The charity is calling on the minister for education to ensure that “every child benefits from online safety and digital literacy training”. Campaigners are also asking caregivers to talk to their children about internet use, to watch what their children are doing online and to set boundaries. CyberSafeKids’ research suggests there was a relaxing of online usage rules during lockdown.

It Could Never Happen Here is set around Glass Lake, a much sought-after Irish primary school, and a group of parents who take parenting, and their school, very seriously.

So, what if a sexting controversy happened at their school? How would the parents of the children involved react? How would the other parents respond, and how would the teachers and principal view it? In the novel, one of the children who was sending photos is the daughter of Glass Lake’s parenting queen bee. I could instantly see her marching the poor child up to the poor principal’s door, demanding action be taken.

This is another interesting aspect; the assumption that the school is responsible for fixing the problem. Since that initial conversation about four years ago, I’ve spoken to a couple of teachers – and one parent – who told me about similar occurrences in their school.

Only the sexting isn’t actually happening in the school. Most schools do not allow students to use mobile phones on their premises, and the teachers are not present when the messages are being sent.

Nor were the schools the ones who gave the children phones. The messages are being sent off-site, probably at home. Sometimes the issue – as with online bullying – can spill over into the classroom, and that clearly changes things. But if, as in the case of the initial incident and the incident in my book, it is only happening at home, is it the school’s problem to fix?

Sexting, defined as sending sexually explicit images or messages, is rare among pre-teens, but not as rare as I would have thought. A UK study by NASUWT, a teachers’ trade union, found that a quarter of surveyed teachers were aware of sexting among 11-year-olds. According to Zeeko, an Irish web safety company based at UCD, 1 in 20 first-year students have ‘sexted’ (that’s at least one child per class). Both studies are years old – the UK one conducted in 2016, the Irish study in 2018 – and I assume the trend is only going in one direction.

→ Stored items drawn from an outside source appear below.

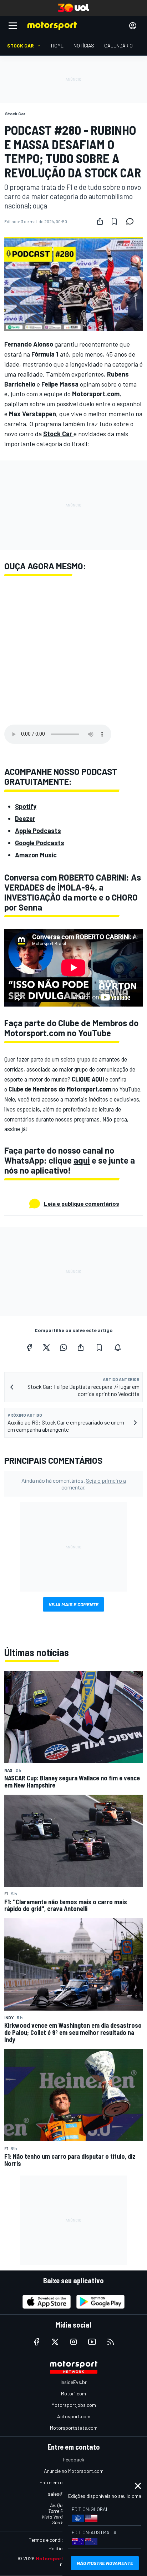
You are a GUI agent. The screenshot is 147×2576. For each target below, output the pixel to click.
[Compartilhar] (100, 221)
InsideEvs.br (74, 2382)
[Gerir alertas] (118, 1347)
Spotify (25, 806)
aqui (82, 1160)
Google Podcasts (39, 843)
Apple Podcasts (38, 831)
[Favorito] (114, 221)
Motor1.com (73, 2393)
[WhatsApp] (63, 1347)
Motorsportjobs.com (73, 2405)
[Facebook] (29, 1347)
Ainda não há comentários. (73, 1484)
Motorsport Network (60, 2558)
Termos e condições (50, 2540)
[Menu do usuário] (133, 26)
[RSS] (110, 2342)
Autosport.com (73, 2416)
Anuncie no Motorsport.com (73, 2471)
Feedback (73, 2459)
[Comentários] (132, 221)
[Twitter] (46, 1347)
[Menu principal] (13, 25)
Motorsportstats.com (73, 2428)
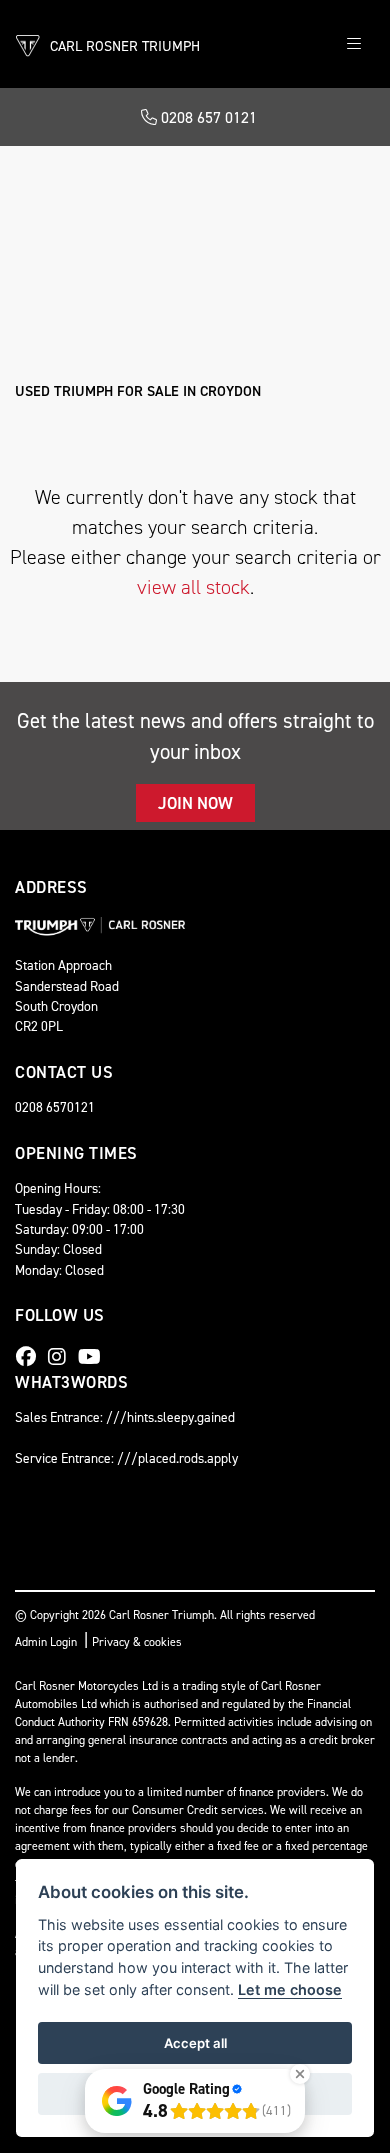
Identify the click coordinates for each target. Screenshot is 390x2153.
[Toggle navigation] (354, 44)
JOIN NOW (195, 803)
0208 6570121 (55, 1107)
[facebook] (31, 1357)
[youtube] (94, 1357)
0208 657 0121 (207, 117)
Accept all (195, 2043)
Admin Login (46, 1642)
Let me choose (290, 1989)
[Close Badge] (300, 2074)
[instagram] (62, 1357)
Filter (320, 179)
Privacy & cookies (137, 1642)
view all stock (193, 587)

There are obviously a lot of benefits to children having access to the internet, the unending knowledge it contains and all the places it can bring them. We also live in an online-reliant world, and denying its existence is neither practical nor healthy. So even though my eldest child is only two, I already find myself considering how I will approach it.

Currently, for example, he doesn’t know that you can watch anything on a mobile phone other than videos of him and his sister, but he has figured out that you swipe (albeit not always in the correct direction) to see the next photo. Children are clever and I don’t want to stunt that, so I must accept that the bulk of responsibility for his eventual online use will lie with me.

It Could Never Happen Here takes a wry look at contemporary parenting and, as parents of pre-teens will tell you, there are few intergenerational battles as charged as the quest for the mobile phone.